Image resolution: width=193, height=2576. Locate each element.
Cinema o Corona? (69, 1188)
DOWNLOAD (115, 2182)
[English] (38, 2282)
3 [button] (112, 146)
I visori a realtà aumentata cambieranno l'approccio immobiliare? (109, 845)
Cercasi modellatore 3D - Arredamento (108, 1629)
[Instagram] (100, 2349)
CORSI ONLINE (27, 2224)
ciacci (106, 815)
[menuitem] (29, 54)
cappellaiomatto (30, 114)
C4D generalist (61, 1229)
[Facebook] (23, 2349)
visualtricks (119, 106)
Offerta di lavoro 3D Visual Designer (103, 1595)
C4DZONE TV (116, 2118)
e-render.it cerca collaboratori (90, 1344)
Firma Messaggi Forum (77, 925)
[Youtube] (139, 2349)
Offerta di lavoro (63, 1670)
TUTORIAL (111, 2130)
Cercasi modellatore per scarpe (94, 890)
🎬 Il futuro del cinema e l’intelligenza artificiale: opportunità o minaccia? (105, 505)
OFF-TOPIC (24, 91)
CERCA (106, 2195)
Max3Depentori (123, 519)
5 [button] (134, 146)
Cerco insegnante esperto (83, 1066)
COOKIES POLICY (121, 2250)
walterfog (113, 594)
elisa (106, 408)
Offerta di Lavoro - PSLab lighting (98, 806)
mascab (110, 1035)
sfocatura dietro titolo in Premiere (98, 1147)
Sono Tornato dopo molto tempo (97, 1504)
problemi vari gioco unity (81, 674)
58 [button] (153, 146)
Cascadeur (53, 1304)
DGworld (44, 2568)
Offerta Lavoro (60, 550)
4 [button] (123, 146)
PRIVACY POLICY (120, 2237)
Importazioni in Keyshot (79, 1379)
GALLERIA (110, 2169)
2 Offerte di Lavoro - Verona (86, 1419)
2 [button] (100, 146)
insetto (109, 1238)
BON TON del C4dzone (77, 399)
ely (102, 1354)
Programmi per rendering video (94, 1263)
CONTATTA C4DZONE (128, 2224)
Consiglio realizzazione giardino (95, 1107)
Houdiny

┄┄┄┄┄┄┄┄┄┄┄┄┄┄┄┄┄┄┄┄

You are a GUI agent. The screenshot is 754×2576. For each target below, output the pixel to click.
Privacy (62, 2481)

┄┄┄┄┄┄┄┄┄┄┄┄┄┄┄┄┄┄┄┄

▸ **Your goal**
What are the lines, exactly as written above, from the line with "C4DZONE TV (116, 2118)" to the line with "5 [button] (134, 146)", both included? Output only those.

▸ **Your response**
C4DZONE TV (116, 2118)
e-render.it cerca collaboratori (90, 1344)
Firma Messaggi Forum (77, 925)
[Youtube] (139, 2349)
Offerta di lavoro (63, 1670)
TUTORIAL (111, 2130)
Cercasi modellatore per scarpe (94, 890)
🎬 Il futuro del cinema e l’intelligenza artificiale: opportunità o minaccia? (105, 505)
OFF-TOPIC (24, 91)
CERCA (106, 2195)
Max3Depentori (123, 519)
5 [button] (134, 146)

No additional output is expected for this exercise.